*** Opening of Dataset records ***
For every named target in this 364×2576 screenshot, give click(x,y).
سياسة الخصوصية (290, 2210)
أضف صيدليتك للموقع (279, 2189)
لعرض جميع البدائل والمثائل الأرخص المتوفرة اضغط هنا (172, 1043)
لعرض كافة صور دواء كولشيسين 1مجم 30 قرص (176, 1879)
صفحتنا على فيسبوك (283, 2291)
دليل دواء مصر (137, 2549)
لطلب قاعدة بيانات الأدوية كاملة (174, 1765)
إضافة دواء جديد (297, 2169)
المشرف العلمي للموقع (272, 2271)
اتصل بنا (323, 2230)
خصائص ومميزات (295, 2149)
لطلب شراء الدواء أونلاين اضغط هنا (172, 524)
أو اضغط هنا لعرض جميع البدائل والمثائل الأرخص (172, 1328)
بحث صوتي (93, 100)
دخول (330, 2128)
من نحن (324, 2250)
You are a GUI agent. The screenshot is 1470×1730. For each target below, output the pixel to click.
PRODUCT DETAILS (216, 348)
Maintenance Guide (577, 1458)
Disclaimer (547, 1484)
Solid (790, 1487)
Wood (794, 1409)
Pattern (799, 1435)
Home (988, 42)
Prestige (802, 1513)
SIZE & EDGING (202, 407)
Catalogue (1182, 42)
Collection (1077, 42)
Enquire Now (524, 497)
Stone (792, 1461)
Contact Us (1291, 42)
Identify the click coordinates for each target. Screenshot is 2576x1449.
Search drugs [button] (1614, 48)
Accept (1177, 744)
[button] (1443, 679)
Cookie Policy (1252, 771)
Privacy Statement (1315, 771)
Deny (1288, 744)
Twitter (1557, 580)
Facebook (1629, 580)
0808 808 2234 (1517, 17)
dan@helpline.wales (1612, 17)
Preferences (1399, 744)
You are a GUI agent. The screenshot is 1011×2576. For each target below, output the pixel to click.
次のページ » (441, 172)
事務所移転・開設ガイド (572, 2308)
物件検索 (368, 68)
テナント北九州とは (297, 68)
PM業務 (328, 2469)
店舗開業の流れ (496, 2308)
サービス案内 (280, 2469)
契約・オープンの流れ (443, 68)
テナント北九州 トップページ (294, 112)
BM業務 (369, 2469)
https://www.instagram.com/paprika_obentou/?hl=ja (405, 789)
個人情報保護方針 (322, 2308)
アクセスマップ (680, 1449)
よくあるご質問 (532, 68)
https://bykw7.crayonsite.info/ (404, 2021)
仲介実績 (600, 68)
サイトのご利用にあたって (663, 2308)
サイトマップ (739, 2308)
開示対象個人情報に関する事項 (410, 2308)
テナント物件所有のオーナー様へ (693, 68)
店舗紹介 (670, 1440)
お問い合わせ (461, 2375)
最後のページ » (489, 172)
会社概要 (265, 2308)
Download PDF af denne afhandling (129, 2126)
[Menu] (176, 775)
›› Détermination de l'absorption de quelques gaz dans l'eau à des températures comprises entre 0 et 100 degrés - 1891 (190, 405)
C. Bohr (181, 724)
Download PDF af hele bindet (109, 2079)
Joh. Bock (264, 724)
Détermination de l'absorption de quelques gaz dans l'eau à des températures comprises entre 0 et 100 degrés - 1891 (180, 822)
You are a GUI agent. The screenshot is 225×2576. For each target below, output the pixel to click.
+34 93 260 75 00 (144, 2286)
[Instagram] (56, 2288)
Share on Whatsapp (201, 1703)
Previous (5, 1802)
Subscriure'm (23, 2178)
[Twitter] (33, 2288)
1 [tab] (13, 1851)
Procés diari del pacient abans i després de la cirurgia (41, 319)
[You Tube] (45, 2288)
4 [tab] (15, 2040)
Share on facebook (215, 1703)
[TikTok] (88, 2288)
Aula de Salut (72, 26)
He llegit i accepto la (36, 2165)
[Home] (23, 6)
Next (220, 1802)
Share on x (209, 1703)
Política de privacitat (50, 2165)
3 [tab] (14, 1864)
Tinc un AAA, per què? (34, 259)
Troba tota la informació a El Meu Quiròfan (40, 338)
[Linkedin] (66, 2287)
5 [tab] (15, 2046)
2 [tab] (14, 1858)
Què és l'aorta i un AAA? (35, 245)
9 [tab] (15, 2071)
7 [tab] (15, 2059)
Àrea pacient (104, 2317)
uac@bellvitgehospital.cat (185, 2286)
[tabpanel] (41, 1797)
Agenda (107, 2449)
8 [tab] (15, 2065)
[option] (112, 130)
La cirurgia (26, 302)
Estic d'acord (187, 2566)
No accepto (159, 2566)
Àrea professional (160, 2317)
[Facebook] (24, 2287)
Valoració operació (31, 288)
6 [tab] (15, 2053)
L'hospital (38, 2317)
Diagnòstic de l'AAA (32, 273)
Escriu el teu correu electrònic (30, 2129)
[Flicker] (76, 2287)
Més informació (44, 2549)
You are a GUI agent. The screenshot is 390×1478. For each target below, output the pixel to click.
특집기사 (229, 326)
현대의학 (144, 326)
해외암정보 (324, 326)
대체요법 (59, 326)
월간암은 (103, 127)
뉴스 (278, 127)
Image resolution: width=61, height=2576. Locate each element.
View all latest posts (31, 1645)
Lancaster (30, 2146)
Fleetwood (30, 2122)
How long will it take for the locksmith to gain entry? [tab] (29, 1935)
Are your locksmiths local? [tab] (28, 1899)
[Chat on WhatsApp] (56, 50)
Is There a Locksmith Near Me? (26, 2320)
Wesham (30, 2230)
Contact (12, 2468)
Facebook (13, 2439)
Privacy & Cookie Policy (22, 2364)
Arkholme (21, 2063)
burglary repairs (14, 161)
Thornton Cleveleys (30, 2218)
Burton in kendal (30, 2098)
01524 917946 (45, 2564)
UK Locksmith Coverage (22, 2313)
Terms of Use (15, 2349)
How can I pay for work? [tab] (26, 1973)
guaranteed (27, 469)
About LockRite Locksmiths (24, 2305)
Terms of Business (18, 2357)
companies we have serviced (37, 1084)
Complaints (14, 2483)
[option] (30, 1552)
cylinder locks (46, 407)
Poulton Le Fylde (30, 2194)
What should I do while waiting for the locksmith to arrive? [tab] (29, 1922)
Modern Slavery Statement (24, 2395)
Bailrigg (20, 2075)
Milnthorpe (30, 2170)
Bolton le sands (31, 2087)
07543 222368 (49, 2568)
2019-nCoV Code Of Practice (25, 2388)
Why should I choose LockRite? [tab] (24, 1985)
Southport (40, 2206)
*** Close of Dataset records ***
• _Try it_:
The response should be an exact copy of every line above.

• _Solution_:
For every named target in this 364×2576 screenshot, give click(x,y).
سياسة الخصوصية (290, 2210)
أضف صيدليتك للموقع (279, 2189)
لعرض جميع البدائل والمثائل الأرخص المتوفرة اضغط هنا (172, 1043)
لعرض كافة صور دواء كولشيسين 1مجم 30 قرص (176, 1879)
صفحتنا على فيسبوك (283, 2291)
دليل دواء مصر (137, 2549)
لطلب قاعدة بيانات الأدوية كاملة (174, 1765)
إضافة دواء جديد (297, 2169)
المشرف العلمي للموقع (272, 2271)
اتصل بنا (323, 2230)
خصائص ومميزات (295, 2149)
لطلب شراء الدواء أونلاين اضغط هنا (172, 524)
أو اضغط هنا لعرض جميع البدائل والمثائل الأرخص (172, 1328)
بحث صوتي (93, 100)
دخول (330, 2128)
من نحن (324, 2250)
You are a GUI agent. The screenshot is 1470×1730. For each target below, output the pixel to click.
PRODUCT DETAILS (216, 348)
Maintenance Guide (577, 1458)
Disclaimer (547, 1484)
Solid (790, 1487)
Wood (794, 1409)
Pattern (799, 1435)
Home (988, 42)
Prestige (802, 1513)
SIZE & EDGING (202, 407)
Catalogue (1182, 42)
Collection (1077, 42)
Enquire Now (524, 497)
Stone (792, 1461)
Contact Us (1291, 42)
Identify the click coordinates for each target. Screenshot is 2576x1449.
Search drugs [button] (1614, 48)
Accept (1177, 744)
[button] (1443, 679)
Cookie Policy (1252, 771)
Privacy Statement (1315, 771)
Deny (1288, 744)
Twitter (1557, 580)
Facebook (1629, 580)
0808 808 2234 (1517, 17)
dan@helpline.wales (1612, 17)
Preferences (1399, 744)
You are a GUI agent. The screenshot is 1011×2576. For each target below, output the pixel to click.
次のページ » (441, 172)
事務所移転・開設ガイド (572, 2308)
物件検索 (368, 68)
テナント北九州とは (297, 68)
PM業務 (328, 2469)
店舗開業の流れ (496, 2308)
サービス案内 (280, 2469)
契約・オープンの流れ (443, 68)
テナント北九州 トップページ (294, 112)
BM業務 (369, 2469)
https://www.instagram.com/paprika_obentou/?hl=ja (405, 789)
個人情報保護方針 (322, 2308)
アクセスマップ (680, 1449)
よくあるご質問 (532, 68)
https://bykw7.crayonsite.info/ (404, 2021)
仲介実績 (600, 68)
サイトのご利用にあたって (663, 2308)
サイトマップ (739, 2308)
開示対象個人情報に関する事項 (410, 2308)
テナント物件所有のオーナー様へ (693, 68)
店舗紹介 (670, 1440)
お問い合わせ (461, 2375)
最後のページ » (489, 172)
会社概要 (265, 2308)
Download PDF af denne afhandling (129, 2126)
[Menu] (176, 775)
›› Détermination de l'absorption de quelques gaz dans l'eau à des températures comprises entre 0 et 100 degrés - 1891 (190, 405)
C. Bohr (181, 724)
Download PDF af hele bindet (109, 2079)
Joh. Bock (264, 724)
Détermination de l'absorption de quelques gaz dans l'eau à des températures comprises entre 0 et 100 degrés - 1891 (180, 822)
You are a GUI agent. The screenshot is 225×2576. For each target below, output the pixel to click.
+34 93 260 75 00 (144, 2286)
[Instagram] (56, 2288)
Share on Whatsapp (201, 1703)
Previous (5, 1802)
Subscriure'm (23, 2178)
[Twitter] (33, 2288)
1 [tab] (13, 1851)
Procés diari del pacient abans i després de la cirurgia (41, 319)
[You Tube] (45, 2288)
4 [tab] (15, 2040)
Share on facebook (215, 1703)
[TikTok] (88, 2288)
Aula de Salut (72, 26)
He llegit i accepto la (36, 2165)
[Home] (23, 6)
Next (220, 1802)
Share on x (209, 1703)
Política de privacitat (50, 2165)
3 [tab] (14, 1864)
Tinc un AAA, per què? (34, 259)
Troba tota la informació a El Meu Quiròfan (40, 338)
[Linkedin] (66, 2287)
5 [tab] (15, 2046)
2 [tab] (14, 1858)
Què és l'aorta i un AAA? (35, 245)
9 [tab] (15, 2071)
7 [tab] (15, 2059)
Àrea pacient (104, 2317)
uac@bellvitgehospital.cat (185, 2286)
[tabpanel] (41, 1797)
Agenda (107, 2449)
8 [tab] (15, 2065)
[option] (112, 130)
La cirurgia (26, 302)
Estic d'acord (187, 2566)
No accepto (159, 2566)
Àrea professional (160, 2317)
[Facebook] (24, 2287)
Valoració operació (31, 288)
6 [tab] (15, 2053)
L'hospital (38, 2317)
Diagnòstic de l'AAA (32, 273)
Escriu el teu correu electrònic (30, 2129)
[Flicker] (76, 2287)
Més informació (44, 2549)
You are a GUI agent. The screenshot is 390×1478. For each target below, output the pixel to click.
특집기사 (229, 326)
현대의학 (144, 326)
해외암정보 (324, 326)
대체요법 (59, 326)
월간암은 (103, 127)
뉴스 (278, 127)
Image resolution: width=61, height=2576. Locate each element.
View all latest posts (31, 1645)
Lancaster (30, 2146)
Fleetwood (30, 2122)
How long will it take for the locksmith to gain entry? [tab] (29, 1935)
Are your locksmiths local? [tab] (28, 1899)
[Chat on WhatsApp] (56, 50)
Is There a Locksmith Near Me? (26, 2320)
Wesham (30, 2230)
Contact (12, 2468)
Facebook (13, 2439)
Privacy & Cookie Policy (22, 2364)
Arkholme (21, 2063)
burglary repairs (14, 161)
Thornton Cleveleys (30, 2218)
Burton in kendal (30, 2098)
01524 917946 (45, 2564)
UK Locksmith Coverage (22, 2313)
Terms of Use (15, 2349)
How can I pay for work? [tab] (26, 1973)
guaranteed (27, 469)
About LockRite Locksmiths (24, 2305)
Terms of Business (18, 2357)
companies we have serviced (37, 1084)
Complaints (14, 2483)
[option] (30, 1552)
cylinder locks (46, 407)
Poulton Le Fylde (30, 2194)
What should I do while waiting for the locksmith to arrive? [tab] (29, 1922)
Modern Slavery Statement (24, 2395)
Bailrigg (20, 2075)
Milnthorpe (30, 2170)
Bolton le sands (31, 2087)
07543 222368 (49, 2568)
2019-nCoV Code Of Practice (25, 2388)
Why should I choose LockRite? [tab] (24, 1985)
Southport (40, 2206)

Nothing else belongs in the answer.